Blog: Array UK

Health & Safety Litigation: Leveraging Technology to Manage Risk in Construction Cases

Written by Array | Oct 15, 2025 7:11:12 PM
The UK construction industry is facing a seismic shift in health and safety litigation. Following the Grenfell Tower Inquiry and the implementation of the Building Safety Act, regulatory scrutiny has intensified. The Health and Safety Executive (HSE), now working alongside the newly established Building Safety Regulator (BSR), is enforcing stricter standards across high-risk construction projects. 

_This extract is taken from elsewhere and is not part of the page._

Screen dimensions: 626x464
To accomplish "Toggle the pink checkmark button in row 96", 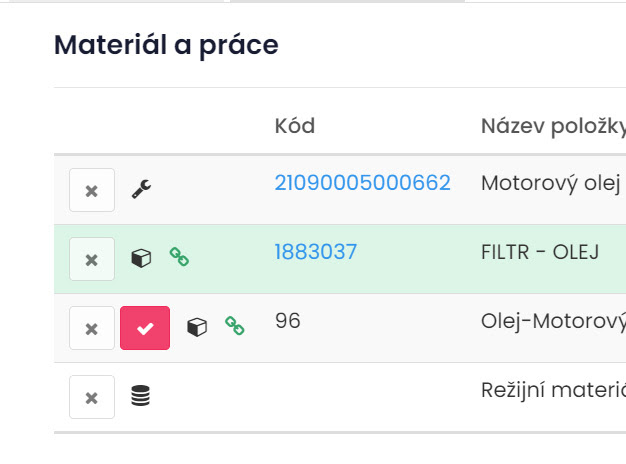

Legal teams must now prepare for investigations that probe not just outcomes, but the integrity of site records, incident documentation, and internal decision-making. With corporate manslaughter charges and record fines on the horizon, the stakes have never been higher. 
 

Document Complexity: Site Records, Incident Reports, and Testimony  

Health and safety disputes often hinge on fragmented, inconsistent, or incomplete documentation. Key challenges include: 
 
  • Site Records: Daily logs, safety audits, PPE checklists, and subcontractor reports—often handwritten or siloed across systems. 
  • Incident Reports: Varying formats, missing timestamps, and conflicting narratives. 
  • Witness Testimony: Statements from site managers, operatives, and third-party contractors—frequently undocumented or disputed. 
In R v Balfour Beatty Rail Projects Ltd [2006], the company was fined £1.2 million after a fatal accident, with the court citing failures in documentation and safety oversight. Today, similar cases are surfacing with greater frequency and complexity. 
 
Legal teams must be able to reconstruct events with precision—often under intense regulatory and media scrutiny. This is especially critical in construction health and safety litigation, where Building Safety Act compliance is under the spotlight. 

 

Synthesising Safety Data with AI and eDiscovery 

Artificial intelligence and eDiscovery platforms are transforming how legal teams manage health and safety litigation in construction. These tools can: 
 
  • Ingest and normalise disparate data sources (e.g., scanned site logs, emails, mobile photos) 
  • Extract and correlate safety-related content (e.g., risk assessments, toolbox talks, inspection reports) 
  • Identify patterns and anomalies in incident reports using AI for incident report analysis (e.g., repeated non-compliance, missing PPE records, delayed incident reporting) 
This enables faster early case assessment, stronger regulatory responses, and more credible litigation strategies. 
 
In high-profile investigations, such as those stemming from Grenfell, regulators are demanding digital defensibility—clear audit trails, consistent coding, and transparent workflows. 

 

Building Defensible Workflows for Regulatory Scrutiny 

Defensibility is no longer optional. Legal teams must demonstrate that their review processes are: 
 
  • Systematic: With consistent privilege, responsiveness, and relevance coding. 
  • Transparent: With audit trails that show who reviewed what, when, and why. 
  • Proportionate: In line with HSE expectations and CPR disclosure rules. 
This is especially critical in cases involving potential criminal liability, such as corporate manslaughter or gross negligence manslaughter. Regulators and courts now expect digital sophistication as part of legal preparedness. 

 

Strategic Implications for Legal Leaders 

General counsel and heads of litigation in the construction sector must now treat health and safety litigation as a strategic risk. This means: 
 
  • Integrating AI into incident response and document review workflows 
  • Partnering with review providers who understand construction safety documentation 
  • Preparing for a future where regulators demand not just compliance—but digital defensibility 
The Building Safety Act and the Grenfell legacy have reshaped the legal landscape. Legal teams equipped with modern review capabilities will be better positioned to respond credibly, protect reputation, and manage risk.